Why South Korea Needs THAAD
North Korea provocatively conducted missile tests on Wednesday, a clear warning to the United States and its allies that nuclear defense systems must remain a priority.
North Korea launched one Scud and two No Dong missiles 500-600 kilometers and announced it was a practice drill for preemptive nuclear attacks on South Korea and U.S. forces based there. Pyongyang has conducted an unprecedented number of missile launches this year to refine its ability to target with nuclear weapons South Korea, Japan, Guam, and U.S. forces stationed in the western Pacific.
Seoul recently agreed to the deployment of the U.S. THAAD (Terminal High Altitude Area Defense) missile defense system to augment protection from North Korea’s growing missile threat. The advanced defense system is more capable than any system that South Korea has or would have for decades. The planned allied deployment has triggered Chinese economic, diplomatic, and military threats even though the defensive system would not impact Chinese security interests and is in response to Beijing’s North Korean ally provocations and threats.
Domestic South Korean critics have mischaracterized the missile defense system’s capabilities, simultaneously arguing that the system is both too effective and too ineffective to be deployed. South Korean critics also issued erroneous warnings of health dangers from the defense shield’s radar without providing any evidence for their claims.
North Korea’s Growing Missile Threat. North Korea state media announced that the recent missile launches were conducted “under the simulated conditions of making preemptive strikes at ports and airfields in the operational theater in South Korea where the U.S. imperialists’ nuclear war hardware is to be hurled [to examine] the operational features of the detonating devices of nuclear warheads mounted on the ballistic rockets at a designated altitude over the target area.”
A North Korean media-released photo showed the missile range would encompass all of South Korea, including the port of Busan where U.S. reinforcement forces would land. In March, Kim Jong-un observed simulating a nuclear missile attack on South Korean targets. The regime declared those launches were “a sea port of debarkation ballistic missile test [conducted] under the simulated conditions of exploding nuclear warheads from the preset altitude above targets in the ports under the enemy control where foreign aggressor forces are involved.”
Shortly after he assumed power in late 2011, North Korean leader Kim directed the creation of a new war plan to complete an invasion of South Korea within a week using asymmetric capabilities including nuclear weapons and missiles.
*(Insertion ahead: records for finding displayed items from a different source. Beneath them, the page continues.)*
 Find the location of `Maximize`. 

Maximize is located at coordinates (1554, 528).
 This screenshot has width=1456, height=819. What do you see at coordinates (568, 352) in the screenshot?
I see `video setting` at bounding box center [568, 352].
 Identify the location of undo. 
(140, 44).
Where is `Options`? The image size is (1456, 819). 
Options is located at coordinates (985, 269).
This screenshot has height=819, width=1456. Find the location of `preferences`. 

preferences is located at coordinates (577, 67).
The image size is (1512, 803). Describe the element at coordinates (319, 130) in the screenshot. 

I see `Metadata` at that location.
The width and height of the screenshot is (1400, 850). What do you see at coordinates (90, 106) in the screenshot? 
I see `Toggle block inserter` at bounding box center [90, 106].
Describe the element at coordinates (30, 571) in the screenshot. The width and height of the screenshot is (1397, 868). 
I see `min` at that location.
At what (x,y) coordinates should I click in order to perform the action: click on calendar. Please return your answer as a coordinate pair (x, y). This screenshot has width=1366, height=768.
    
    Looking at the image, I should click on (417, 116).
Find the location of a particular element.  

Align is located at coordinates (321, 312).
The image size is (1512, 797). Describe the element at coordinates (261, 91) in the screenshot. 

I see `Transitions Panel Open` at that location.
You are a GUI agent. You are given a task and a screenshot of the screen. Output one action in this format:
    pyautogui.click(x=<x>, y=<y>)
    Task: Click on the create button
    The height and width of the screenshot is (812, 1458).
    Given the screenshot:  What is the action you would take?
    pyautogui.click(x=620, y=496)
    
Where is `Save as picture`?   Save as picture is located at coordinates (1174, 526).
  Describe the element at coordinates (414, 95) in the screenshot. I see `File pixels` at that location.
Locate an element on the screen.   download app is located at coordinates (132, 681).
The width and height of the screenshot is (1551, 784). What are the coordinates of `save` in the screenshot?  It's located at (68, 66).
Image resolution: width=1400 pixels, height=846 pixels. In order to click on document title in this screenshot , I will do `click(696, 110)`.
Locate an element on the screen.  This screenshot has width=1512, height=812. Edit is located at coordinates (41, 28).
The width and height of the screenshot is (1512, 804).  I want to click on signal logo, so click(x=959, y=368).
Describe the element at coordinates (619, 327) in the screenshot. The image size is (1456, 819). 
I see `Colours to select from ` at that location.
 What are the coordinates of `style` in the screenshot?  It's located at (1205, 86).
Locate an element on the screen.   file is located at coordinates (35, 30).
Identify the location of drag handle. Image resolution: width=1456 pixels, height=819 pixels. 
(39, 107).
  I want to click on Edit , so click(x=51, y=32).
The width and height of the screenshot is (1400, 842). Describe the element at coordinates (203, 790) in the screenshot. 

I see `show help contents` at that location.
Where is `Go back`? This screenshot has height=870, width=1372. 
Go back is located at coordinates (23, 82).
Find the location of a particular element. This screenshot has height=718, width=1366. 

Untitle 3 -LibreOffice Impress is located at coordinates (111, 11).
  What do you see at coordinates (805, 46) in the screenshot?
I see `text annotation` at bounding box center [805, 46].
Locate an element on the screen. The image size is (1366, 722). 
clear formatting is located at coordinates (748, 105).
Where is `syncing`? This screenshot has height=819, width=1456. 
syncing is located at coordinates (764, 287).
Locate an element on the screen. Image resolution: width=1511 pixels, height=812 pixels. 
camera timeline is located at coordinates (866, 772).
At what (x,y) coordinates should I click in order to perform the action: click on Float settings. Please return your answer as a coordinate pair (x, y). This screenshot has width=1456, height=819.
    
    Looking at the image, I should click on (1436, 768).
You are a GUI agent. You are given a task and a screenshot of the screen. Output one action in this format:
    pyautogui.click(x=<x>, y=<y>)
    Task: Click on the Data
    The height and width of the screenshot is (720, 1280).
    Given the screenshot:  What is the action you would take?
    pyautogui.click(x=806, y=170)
A senior North Korean military defector indicated the North intends to occupy the entire South Korean territory within seven days before U.S. reinforcements arrive.
Improving Allied Defenses. Washington and Seoul announced their joint decision to deploy the THAAD ballistic missile defense system to augment allied missile defenses. The advanced missile defense shield would provide a more reliable layered security at a greater range and higher altitude than existing or planned South Korean systems and enable multiple attempted shots at incoming missiles.
Beijing claims that missile defense deployment would be against China’s security interests, overlooking, of course, that North Korean development of nuclear weapons and missiles—and the repeated threats to use them—go against South Korean and U.S. security interests. A careful analysis of THAAD interceptor and radar capabilities and Chinese missile deployment sites reveal Chinese technical objections are disingenuous. Beijing’s true objective is preventing improvement in allied defensive capabilities and multilateral cooperation.